Na prática, o dinheiro doado não aparece diretamente na prestação de contas de quem disputa a eleição, pois é enviado ao sistema de contas partidárias. Nesse caso, a prestação de contas é mais elástica e pode ser feita até o ano que vem.
Cerca de R$ 22 milhões foram doados somente entre junho e agosto deste ano, meses de pré-campanha.
Doações eleitorais
Para especialistas em Direito Eleitoral, afastar das doações eleitorais às pessoas jurídicas não foi uma decisão interessante. Isso porque os recursos ficaram centrados nos Fundos Partidário e Eleitoral, que são públicos.
"É melhor realmente fazer doação privada e estabelecer um limite, não só o limite do imposto de renda, como é hoje, 10% dos rendimentos brutos do ano anterior para pessoa física, mas também o valor, limitado a 50 mil reais, limitado a 20 mil reais. Dá para fazer a mesma coisa com pessoa jurídica", afirma Alberto Rollo, advogado especializado em Direito Eleitoral.
Segundo ele, dessa forma, qualquer pessoa jurídica só poderiam doar uma vez no mesmo CNPJ e o mesmo valor máximo, visto que esse montante não é suficiente para comprar candidato para qualquer cargo.
Fernando Neisser, professor de Direito Eleitoral da FGV-SP explica que, do ponto de vista sistêmico do processo eleitoral, a decisão não ajudou porque tornou a prestação de contas mais opaca — já que é mais difícil entender quem é quem como pessoa física do que abertamente como pessoa jurídica — e levou à criação do fundo eleitoral, que concentrou poder nas lideranças partidárias.
Com o fundo, os recursos são afunilados entre pessoas vinculadas diretamente aos grupos de poder nos partidos políticos, o que quebra o caráter democrático de distribuição desses recursos.
"Seria muito melhor se tivesse havido uma limitação nas doações empresariais, de fato, a regra que nós tínhamos era muito ruim, com o limite de 2% do faturamento bruto da empresa, permitia a empresas muito grandes desequilibrarem o jogo. Nenhum país do mundo adota um modelo como esse. Certo seria ter adotado um limite linear para as empresas que não fosse o suficiente para se comprar o mandato de ninguém", afirma Neisser.
Controle e camuflagem
Os riscos de ter um empresário vinculado a uma doação é justamente ele querer controlar aquele que recebeu a doação.
"O medo é esse, de que amanhã essa fatura de doação seja cobrada. 'Olha, você tem que votar assim ou tem que votar assado que eu dei dinheiro para você'. Isso não é bom para a democracia", avalia Rollo.
Ainda, a possibilidade de camuflagem aumenta para aqueles que desejam investir na campanha eleitoral específica de algum candidato.

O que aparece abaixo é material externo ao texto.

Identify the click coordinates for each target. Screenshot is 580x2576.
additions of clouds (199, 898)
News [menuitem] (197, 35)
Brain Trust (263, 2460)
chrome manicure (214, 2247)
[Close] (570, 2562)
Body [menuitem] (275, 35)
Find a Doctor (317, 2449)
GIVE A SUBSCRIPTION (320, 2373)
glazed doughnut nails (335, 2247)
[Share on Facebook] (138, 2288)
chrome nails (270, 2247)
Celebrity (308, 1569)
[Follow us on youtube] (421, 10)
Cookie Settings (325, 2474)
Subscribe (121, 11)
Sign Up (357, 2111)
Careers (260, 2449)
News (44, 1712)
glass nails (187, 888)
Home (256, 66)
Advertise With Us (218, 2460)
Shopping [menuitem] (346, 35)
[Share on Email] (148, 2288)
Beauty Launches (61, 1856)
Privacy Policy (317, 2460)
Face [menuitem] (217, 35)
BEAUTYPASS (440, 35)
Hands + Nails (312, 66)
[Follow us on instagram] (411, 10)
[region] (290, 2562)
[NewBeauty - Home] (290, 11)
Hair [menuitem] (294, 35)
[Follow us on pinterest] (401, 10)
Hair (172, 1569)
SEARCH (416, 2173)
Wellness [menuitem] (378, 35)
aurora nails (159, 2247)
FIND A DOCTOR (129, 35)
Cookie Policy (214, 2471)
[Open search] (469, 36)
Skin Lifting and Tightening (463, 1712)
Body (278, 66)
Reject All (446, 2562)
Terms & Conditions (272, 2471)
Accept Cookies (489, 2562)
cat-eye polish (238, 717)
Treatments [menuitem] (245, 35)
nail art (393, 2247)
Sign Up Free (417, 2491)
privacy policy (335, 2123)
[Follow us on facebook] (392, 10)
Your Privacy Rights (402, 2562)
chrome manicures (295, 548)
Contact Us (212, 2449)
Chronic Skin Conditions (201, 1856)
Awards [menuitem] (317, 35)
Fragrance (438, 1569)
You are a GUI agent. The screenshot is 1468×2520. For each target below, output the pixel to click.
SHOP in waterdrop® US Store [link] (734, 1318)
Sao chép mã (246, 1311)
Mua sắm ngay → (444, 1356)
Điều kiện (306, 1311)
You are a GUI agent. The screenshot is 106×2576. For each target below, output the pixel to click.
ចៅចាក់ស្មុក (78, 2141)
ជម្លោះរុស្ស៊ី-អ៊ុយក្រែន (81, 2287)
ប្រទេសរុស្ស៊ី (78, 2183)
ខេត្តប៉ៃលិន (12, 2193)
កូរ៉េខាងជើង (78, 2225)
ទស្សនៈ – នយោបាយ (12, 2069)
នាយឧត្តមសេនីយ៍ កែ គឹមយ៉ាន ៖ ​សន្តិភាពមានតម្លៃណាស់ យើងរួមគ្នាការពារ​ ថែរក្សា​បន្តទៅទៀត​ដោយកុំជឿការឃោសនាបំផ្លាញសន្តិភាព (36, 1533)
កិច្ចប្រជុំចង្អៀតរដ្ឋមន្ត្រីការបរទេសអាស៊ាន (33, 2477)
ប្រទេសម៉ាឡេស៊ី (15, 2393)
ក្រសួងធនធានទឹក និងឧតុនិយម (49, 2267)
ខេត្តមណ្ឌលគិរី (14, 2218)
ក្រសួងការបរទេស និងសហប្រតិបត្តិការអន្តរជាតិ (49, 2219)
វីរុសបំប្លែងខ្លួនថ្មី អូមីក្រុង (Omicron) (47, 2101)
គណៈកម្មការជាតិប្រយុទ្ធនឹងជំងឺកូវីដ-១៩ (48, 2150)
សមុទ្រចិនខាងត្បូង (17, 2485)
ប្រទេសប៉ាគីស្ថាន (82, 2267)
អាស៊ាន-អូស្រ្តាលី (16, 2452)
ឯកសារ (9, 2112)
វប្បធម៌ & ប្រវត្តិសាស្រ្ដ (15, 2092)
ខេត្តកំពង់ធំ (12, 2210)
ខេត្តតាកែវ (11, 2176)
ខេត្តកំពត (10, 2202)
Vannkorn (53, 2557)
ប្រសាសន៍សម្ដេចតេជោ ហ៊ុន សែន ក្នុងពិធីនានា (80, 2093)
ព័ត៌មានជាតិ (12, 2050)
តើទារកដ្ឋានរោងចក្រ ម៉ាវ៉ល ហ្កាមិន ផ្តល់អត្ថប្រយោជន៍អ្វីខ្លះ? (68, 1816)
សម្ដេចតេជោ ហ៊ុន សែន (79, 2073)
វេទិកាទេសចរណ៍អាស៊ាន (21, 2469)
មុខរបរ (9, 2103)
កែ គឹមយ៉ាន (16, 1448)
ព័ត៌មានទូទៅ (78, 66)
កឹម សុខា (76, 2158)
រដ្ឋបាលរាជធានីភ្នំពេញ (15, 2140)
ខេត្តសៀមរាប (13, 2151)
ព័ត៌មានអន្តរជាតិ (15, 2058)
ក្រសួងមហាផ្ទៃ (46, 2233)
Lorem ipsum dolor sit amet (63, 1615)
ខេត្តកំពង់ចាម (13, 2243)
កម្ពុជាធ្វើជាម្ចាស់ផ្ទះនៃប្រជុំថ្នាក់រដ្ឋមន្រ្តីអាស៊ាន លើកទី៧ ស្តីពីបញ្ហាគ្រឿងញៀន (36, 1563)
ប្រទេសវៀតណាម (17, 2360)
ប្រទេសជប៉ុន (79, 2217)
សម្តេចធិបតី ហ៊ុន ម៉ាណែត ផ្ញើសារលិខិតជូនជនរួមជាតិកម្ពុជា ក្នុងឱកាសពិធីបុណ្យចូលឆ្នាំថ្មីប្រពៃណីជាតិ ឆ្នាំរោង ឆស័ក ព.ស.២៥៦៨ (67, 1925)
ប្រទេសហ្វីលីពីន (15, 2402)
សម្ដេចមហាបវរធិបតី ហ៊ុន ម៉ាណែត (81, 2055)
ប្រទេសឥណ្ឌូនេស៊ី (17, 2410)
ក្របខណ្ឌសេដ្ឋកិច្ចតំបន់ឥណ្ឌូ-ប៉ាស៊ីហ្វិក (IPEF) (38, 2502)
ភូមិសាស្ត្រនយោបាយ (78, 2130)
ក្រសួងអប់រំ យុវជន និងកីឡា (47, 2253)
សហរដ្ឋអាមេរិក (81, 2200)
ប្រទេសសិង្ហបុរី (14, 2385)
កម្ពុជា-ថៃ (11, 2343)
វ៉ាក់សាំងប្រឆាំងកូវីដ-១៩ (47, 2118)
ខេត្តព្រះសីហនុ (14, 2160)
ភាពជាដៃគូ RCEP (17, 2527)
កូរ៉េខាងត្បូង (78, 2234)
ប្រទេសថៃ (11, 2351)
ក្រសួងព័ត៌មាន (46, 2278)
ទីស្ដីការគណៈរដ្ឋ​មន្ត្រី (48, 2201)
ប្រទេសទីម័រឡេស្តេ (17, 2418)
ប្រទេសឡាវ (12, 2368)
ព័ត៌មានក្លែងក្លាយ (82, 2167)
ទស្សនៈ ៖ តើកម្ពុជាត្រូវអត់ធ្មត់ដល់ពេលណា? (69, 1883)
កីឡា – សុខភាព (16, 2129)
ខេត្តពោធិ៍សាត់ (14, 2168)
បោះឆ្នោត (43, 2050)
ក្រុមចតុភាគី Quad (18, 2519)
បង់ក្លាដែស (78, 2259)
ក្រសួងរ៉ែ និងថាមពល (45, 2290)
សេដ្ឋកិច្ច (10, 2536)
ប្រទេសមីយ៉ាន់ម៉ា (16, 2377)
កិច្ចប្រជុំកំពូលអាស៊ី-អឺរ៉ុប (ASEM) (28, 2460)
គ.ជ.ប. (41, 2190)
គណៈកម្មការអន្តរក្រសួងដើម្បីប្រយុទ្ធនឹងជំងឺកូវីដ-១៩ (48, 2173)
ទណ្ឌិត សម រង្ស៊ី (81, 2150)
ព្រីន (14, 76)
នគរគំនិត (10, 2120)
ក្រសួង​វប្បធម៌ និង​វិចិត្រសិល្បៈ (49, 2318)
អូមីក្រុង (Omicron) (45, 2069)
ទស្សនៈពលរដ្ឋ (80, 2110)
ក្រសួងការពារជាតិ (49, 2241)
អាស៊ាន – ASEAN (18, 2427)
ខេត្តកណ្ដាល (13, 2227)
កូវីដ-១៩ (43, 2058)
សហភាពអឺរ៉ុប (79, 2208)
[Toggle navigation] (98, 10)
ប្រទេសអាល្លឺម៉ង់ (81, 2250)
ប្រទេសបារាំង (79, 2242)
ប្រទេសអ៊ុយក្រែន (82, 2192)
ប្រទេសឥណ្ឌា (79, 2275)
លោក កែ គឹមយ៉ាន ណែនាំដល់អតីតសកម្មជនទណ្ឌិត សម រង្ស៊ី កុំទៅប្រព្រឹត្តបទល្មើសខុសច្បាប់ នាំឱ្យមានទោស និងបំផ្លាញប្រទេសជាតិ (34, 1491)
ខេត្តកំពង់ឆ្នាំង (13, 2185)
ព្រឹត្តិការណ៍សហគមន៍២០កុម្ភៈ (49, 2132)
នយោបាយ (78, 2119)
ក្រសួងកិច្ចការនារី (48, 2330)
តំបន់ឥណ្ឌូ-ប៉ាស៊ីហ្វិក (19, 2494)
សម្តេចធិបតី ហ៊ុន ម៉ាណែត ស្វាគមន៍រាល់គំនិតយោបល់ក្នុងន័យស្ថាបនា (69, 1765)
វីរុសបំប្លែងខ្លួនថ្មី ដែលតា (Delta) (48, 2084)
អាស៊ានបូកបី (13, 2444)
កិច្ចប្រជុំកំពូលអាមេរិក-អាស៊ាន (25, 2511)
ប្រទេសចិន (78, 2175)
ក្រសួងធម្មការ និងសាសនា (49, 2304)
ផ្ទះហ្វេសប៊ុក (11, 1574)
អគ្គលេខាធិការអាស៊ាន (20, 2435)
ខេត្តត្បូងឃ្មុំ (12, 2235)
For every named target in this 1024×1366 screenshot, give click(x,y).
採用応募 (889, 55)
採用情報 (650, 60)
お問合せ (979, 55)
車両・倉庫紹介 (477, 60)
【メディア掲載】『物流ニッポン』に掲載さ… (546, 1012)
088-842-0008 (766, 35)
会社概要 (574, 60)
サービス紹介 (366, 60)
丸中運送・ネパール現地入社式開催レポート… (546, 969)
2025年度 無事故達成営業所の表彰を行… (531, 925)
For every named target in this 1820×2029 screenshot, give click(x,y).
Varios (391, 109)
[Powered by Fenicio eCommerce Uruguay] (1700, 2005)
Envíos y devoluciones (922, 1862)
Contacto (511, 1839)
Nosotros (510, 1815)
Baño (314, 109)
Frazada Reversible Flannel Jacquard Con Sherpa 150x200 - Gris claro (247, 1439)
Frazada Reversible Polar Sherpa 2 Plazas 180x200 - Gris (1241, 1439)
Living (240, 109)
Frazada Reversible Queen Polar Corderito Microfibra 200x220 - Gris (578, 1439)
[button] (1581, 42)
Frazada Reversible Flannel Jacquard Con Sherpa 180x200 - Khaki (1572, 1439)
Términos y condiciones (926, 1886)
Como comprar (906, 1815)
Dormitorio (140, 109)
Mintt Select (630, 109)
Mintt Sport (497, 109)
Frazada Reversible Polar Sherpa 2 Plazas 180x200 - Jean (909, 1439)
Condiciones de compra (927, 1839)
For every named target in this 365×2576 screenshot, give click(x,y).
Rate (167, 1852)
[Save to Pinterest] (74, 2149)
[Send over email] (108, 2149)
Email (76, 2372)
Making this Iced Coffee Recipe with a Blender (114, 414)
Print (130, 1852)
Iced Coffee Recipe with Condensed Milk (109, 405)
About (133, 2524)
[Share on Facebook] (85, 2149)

"Só haveria um problema de camuflagem, se houver um ato de má fé, em que um empresário não queira aparecer vinculado à campanha de alguém, então ele doa dinheiro para o partido, o dinheiro que ele doa vai para um outro candidato e o partido pega a doação de outra pessoa e manda para aquele candidato que o doador original queria beneficiar, mas não queria parecer próximo", explica o professor.
No entanto, os advogados reiteram que não é possível presumir a má fé, visto que as doações aos partidos são permitidas. Nesse caso, seria preciso identificar de forma concreta esse tipo de estratégia de ocultação.